Thursday, January 24, 2019

Australia's sham anti-corruption body

Before christmas I was pleased to hear that the Australian government was planning to establish a federal anti-corruption commission. But it turns out that it was all a sham:

A former judge of Victoria’s highest court has attacked the Coalition’s proposal for an anti-corruption body, describing it as a sham designed to shield politicians and public servants from scrutiny.

Stephen Charles, a retired Victorian court of appeal judge, said there was simply “no justification” for the Coalition’s proposal to limit the commission’s powers when investigating the public sector. He said the proposal to not allow public hearings for public-sector cases – as opposed to investigations of law enforcement – made no sense. Nor did the proposed body’s narrow remit, the high burdens of proof needed to initiate an investigation, its inability to take public tip-offs and its lack of resources.

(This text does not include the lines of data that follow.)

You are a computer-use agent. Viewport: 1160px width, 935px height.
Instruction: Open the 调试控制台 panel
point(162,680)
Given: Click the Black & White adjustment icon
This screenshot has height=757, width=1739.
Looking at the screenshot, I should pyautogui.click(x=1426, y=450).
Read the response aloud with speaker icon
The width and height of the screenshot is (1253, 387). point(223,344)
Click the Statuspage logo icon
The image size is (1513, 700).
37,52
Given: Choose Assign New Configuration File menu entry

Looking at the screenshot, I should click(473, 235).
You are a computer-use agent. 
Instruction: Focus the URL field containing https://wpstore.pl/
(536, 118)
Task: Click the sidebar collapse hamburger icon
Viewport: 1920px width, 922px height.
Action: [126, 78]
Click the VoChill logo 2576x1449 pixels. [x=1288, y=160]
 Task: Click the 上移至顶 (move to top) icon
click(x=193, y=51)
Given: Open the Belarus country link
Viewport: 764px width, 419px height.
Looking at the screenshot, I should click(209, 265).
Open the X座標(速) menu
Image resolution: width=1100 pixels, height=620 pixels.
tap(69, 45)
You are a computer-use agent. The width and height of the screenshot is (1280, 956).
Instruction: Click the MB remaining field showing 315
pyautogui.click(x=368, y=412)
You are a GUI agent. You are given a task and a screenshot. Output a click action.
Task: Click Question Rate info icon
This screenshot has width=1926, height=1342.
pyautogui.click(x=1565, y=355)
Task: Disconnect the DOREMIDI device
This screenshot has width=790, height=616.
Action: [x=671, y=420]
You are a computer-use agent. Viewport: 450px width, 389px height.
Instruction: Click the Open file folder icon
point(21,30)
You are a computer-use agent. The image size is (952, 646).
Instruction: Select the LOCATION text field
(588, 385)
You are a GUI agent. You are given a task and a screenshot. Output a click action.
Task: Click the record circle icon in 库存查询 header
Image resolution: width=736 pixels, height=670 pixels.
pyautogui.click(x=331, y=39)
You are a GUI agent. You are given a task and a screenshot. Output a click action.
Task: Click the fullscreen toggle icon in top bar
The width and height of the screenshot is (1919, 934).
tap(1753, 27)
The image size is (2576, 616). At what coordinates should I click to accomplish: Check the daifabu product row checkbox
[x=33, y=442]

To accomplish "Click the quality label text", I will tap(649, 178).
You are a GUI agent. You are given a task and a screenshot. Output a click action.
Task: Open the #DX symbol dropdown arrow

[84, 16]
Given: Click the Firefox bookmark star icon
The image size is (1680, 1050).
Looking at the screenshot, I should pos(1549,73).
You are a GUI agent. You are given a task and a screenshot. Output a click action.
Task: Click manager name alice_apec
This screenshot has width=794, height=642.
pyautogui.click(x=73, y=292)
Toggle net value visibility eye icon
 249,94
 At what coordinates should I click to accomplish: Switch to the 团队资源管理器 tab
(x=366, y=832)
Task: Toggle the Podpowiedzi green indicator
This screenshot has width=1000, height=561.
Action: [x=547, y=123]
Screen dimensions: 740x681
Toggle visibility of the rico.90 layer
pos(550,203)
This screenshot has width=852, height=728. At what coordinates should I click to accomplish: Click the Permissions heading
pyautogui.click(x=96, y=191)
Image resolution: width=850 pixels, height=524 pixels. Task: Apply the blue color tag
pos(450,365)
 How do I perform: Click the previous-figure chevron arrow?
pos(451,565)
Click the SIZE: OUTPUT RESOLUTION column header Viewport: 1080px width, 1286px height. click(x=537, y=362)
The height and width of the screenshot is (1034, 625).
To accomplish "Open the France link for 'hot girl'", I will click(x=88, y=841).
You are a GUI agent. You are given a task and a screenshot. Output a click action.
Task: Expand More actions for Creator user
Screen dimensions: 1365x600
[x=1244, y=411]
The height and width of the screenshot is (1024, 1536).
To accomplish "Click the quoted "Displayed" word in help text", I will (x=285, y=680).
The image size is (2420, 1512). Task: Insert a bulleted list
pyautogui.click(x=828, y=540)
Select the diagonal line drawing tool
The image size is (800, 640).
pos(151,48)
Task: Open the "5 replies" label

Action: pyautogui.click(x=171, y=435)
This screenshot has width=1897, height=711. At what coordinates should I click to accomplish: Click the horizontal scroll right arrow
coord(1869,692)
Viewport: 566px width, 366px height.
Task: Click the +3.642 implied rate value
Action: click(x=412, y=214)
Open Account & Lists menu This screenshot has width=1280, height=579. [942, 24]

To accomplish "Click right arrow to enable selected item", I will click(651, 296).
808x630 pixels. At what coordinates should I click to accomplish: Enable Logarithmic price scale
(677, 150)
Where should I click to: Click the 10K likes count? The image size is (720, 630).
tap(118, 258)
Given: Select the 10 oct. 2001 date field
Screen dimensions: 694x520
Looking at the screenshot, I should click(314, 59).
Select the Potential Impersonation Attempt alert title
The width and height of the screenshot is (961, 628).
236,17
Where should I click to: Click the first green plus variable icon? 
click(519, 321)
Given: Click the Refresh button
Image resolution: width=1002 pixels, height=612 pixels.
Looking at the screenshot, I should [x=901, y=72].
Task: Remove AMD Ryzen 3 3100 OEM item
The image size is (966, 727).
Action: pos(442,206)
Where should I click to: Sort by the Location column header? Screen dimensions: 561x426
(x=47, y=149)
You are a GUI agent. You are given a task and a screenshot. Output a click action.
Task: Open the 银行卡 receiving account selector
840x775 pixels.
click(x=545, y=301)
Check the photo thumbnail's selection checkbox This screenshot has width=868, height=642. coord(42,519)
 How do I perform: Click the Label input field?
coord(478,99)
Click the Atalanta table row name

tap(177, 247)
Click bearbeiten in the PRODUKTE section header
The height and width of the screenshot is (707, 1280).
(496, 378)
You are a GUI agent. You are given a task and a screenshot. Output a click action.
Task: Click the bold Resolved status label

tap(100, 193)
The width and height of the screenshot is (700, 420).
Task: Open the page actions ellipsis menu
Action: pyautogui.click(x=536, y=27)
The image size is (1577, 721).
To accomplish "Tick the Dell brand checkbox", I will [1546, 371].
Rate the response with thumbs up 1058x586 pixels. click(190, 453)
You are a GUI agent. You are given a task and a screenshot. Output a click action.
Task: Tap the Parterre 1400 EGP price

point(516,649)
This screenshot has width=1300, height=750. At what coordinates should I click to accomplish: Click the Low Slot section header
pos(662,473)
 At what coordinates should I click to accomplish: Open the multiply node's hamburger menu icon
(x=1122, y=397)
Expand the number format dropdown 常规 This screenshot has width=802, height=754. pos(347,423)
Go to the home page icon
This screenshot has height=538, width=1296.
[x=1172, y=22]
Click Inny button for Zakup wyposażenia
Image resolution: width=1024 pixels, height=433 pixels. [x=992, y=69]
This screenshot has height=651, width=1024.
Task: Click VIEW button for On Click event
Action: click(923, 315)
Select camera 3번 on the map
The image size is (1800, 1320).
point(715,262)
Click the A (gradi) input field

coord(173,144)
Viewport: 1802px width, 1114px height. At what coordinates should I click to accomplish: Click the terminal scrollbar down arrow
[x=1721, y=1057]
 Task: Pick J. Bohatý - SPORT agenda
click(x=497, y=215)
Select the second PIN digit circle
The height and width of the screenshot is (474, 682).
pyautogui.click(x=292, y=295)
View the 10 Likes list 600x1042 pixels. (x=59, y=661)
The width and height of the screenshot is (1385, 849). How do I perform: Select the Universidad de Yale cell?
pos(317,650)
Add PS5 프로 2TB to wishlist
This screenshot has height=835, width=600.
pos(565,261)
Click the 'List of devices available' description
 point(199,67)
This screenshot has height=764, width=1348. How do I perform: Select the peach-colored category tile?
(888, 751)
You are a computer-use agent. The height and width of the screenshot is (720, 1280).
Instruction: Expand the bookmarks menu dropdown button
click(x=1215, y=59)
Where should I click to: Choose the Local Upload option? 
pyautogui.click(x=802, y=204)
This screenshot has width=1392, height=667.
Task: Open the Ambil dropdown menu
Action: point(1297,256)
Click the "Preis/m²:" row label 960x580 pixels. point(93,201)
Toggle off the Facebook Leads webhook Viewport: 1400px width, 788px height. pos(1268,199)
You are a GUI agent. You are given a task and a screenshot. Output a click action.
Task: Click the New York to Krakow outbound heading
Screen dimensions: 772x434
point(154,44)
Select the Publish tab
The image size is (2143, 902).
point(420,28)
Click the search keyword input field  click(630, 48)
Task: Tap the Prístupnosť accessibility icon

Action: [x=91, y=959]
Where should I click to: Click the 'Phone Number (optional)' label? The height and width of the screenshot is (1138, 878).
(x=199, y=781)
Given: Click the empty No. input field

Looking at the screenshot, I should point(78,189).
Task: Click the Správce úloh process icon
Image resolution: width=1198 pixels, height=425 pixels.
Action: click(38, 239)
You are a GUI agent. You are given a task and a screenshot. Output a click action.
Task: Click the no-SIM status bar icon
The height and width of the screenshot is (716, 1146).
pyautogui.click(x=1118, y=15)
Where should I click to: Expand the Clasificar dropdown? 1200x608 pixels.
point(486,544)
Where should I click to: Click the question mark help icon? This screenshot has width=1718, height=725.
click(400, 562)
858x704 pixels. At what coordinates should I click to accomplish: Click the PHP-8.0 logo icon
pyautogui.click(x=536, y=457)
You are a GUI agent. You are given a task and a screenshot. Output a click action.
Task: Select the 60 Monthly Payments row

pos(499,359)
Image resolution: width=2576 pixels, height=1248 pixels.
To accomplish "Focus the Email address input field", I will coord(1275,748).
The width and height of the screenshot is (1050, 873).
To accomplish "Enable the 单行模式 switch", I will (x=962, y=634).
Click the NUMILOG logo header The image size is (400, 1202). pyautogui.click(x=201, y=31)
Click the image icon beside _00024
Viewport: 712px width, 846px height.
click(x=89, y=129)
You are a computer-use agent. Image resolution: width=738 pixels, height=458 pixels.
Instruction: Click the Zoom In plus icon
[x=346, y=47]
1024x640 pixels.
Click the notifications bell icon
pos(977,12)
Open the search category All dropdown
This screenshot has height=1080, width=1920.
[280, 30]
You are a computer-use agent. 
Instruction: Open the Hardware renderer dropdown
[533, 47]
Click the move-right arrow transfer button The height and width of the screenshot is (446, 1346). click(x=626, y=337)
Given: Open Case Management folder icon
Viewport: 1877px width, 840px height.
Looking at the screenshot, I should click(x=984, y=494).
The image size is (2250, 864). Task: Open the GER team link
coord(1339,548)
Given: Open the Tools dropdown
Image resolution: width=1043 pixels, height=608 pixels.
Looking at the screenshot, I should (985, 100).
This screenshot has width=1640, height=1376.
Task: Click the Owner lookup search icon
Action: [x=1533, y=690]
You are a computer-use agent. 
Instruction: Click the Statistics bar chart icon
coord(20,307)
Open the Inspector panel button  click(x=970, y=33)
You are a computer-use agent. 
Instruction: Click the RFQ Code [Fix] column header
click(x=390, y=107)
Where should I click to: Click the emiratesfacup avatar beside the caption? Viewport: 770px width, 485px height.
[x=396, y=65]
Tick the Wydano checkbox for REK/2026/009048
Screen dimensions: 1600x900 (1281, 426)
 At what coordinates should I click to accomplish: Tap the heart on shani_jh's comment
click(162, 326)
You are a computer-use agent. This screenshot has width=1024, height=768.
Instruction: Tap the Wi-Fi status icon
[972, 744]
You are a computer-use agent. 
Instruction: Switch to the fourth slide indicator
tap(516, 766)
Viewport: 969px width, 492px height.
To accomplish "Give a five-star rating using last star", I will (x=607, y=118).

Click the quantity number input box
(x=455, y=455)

“We see this body, the [Commonwealth Integrity Commission], insofar as public servants and parliamentarians are concerned, as a sham,” he told Guardian Australia. “It’s not really an anti-corruption commission at all.

“It’s a body set up to shield parliamentarians and public servants.

Why would politicians want to set up a body designed to shield themselves from prosecution? I think the answer to that is pretty obvious, isn't it. The real question is why Australian voters tolerate a nakedly corrupt political establishment, rather than throwing them out on their arses.